The two scientists frequently discussed the prospects of finding extraterrestrial life, and Sagan’s dream of proving that man is not alone among the stars eventually rubbed off on Zuckerman. In the 1970s, Zuckerman canvassed the cosmos for intelligent life using radio telescopes in the hopes that a signal from otherworldly technology could be detected. Today, after years of fruitless searching, Zuckerman says he no longer believes that there are other planets with detectable intelligent life, at least in the Milky Way Galaxy.
He considers himself “agnostic” as to whether planets have lower life forms, such as microbial organisms and what may be comparable to animals and plants on Earth. The existence of these types of life forms, he says, is more difficult to refute because the argument that they would have intentionally contacted earth is irrelevant.
RISE OF THE EXOPLANET
Astronomy professor David Charbonneau, who received his Ph.D. in astronomy from Harvard in 2001, is one of the world’s leading experts on exoplanets, planets that orbits stars outside our own solar system. He is also the director of undergraduate studies for the Harvard Astronomy department and a researcher at the Harvard-Smithsonian Center for Astrophysics.
And Charbonneau says that within three years, man will likely discover habitable planets on which life could thrive.
“What I will tell [my students] in the first lecture is, ‘If you’re a freshman, you will probably be an undergraduate at Harvard when you hear about the discovery of the first habitable exoplanets.’ It’s really going to happen.”
Charbonneau says his research into exoplanets is driven primarily by the question: “Can we find an analogue of the Earth?”
When an exoplanet comes between its star and Charbonneau’s telescopes, it creates an interstellar eclipse that reveals the planet’s potential for life. Based on the amount of light that is blocked by the eclipse and the properties of the incoming light, researchers can calculate the planet’s density and atmospheric composition to check whether it’s habitable. And if the planet is in the so-called “Goldilocks Zone,” the range of orbital distances within which a planet is not too hot or cold, there may just be life.
Charbonneau’s approach is gaining wide-spread support. The Kepler Mission is a NASA-based program with the goal of finding Earth-like exoplanets. The Kepler space observatory was launched in the spring of 2009 and is expected to have results by late 2012. Charbonneau, who is also a member of the Kepler team, is confident that Kepler’s results will be positive. “If they’re out there, Kepler’s going to find them,” he says.
Charbonneau recognizes that his goals are not as ambitious as those of SETI—a confirmed extra-terrestrial radio signal. “They’re sort of in this one quadrant of very high risk, very high return science,” he says.
But he believes that, ultimately, the differing methods are two sides of the same coin.
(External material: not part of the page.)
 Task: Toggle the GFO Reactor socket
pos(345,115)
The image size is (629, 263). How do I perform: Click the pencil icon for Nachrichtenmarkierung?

“SETI and [the exoplanet] approach are very similar in terms of what they want to do, but they’re totally different in terms of underlying assumptions,” he says. “SETI requires intelligent life interested in communicating and interested in radio telescopes. The path we’re advocating is basically that there are inevitable things that life does to the atmosphere.”
He continues, “There was no intent to change the atmosphere on the part of photosynthetic bacteria billions of years ago; it’s just an inevitable consequence of their daily activities.”